Take treatment of high cholesterol. Lipitor, Crestor and Zocor are all leading statins: HMG-CoA reductase inhibitors that can effectively, safely lower cholesterol levels in patients. They’re not, of course, identical in their mechanisms. Depending on which cholesterol numbers a doctor and patient need to bring under control (e.g., triglycerides, HDL, LDL, total cholesterol), one statin – based on clear, objective, irrefutable numbers – will appear to be the “best” choice.

Of course, there are also side effects to consider. Statins are associated with cardiovascular events, especially when patients indulge in risky behaviors like smoking. These medications can also be hard on the liver. They can cause pain and weakness through the entire muscular system. So as much as physicians consider the appropriateness of a drug, we’d expect them to secondarily make their prescribing decisions based on patient tolerance. We certainly wouldn’t expect them to play favorites or prefer a medication on any other grounds.

- _DATASET EXTRACT_
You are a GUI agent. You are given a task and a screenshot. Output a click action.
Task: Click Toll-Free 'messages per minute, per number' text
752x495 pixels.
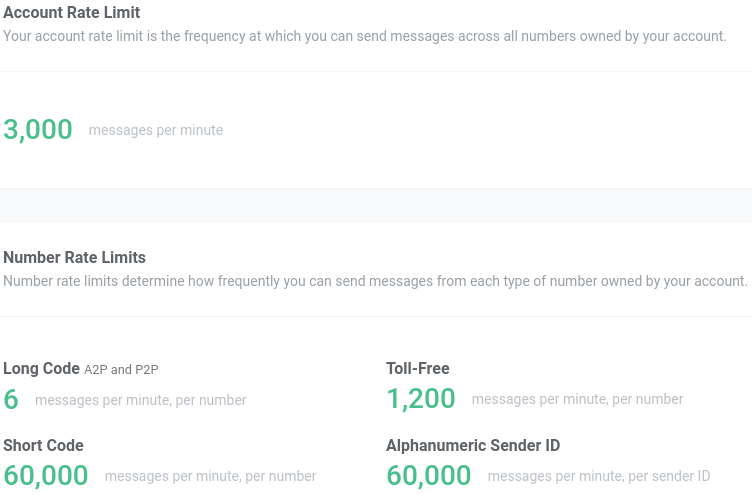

- _STUDY QUESTIONS_
#1 Repeat word for word the part of the statin passage starting at "Of course, there" and ending at "any other grounds.".
#2 Summarize the statin passage in two sentences.
#3 Answer these questions from the statin passage:
(a) Lipitor, Crestor and Zocor are identified as what kind of inhibitors?
(b) Which organ can these medications be hard on?
(c) Which risky behavior is given as an example in connection with cardiovascular events?

- _RESULTS OF THE EXERCISE_
#1
Of course, there are also side effects to consider. Statins are associated with cardiovascular events, especially when patients indulge in risky behaviors like smoking. These medications can also be hard on the liver. They can cause pain and weakness through the entire muscular system. So as much as physicians consider the appropriateness of a drug, we’d expect them to secondarily make their prescribing decisions based on patient tolerance. We certainly wouldn’t expect them to play favorites or prefer a medication on any other grounds.

#2 Lipitor, Crestor and Zocor are leading statins that lower cholesterol, and depending on which cholesterol numbers need to be controlled, one of them will appear to be the best choice. Statins are associated with cardiovascular events, can be hard on the liver and can cause muscle pain and weakness, so physicians are expected to base prescribing decisions first on a drug's appropriateness and second on patient tolerance, not on favoritism.

#3
(a) HMG-CoA reductase inhibitors
(b) The liver
(c) Smoking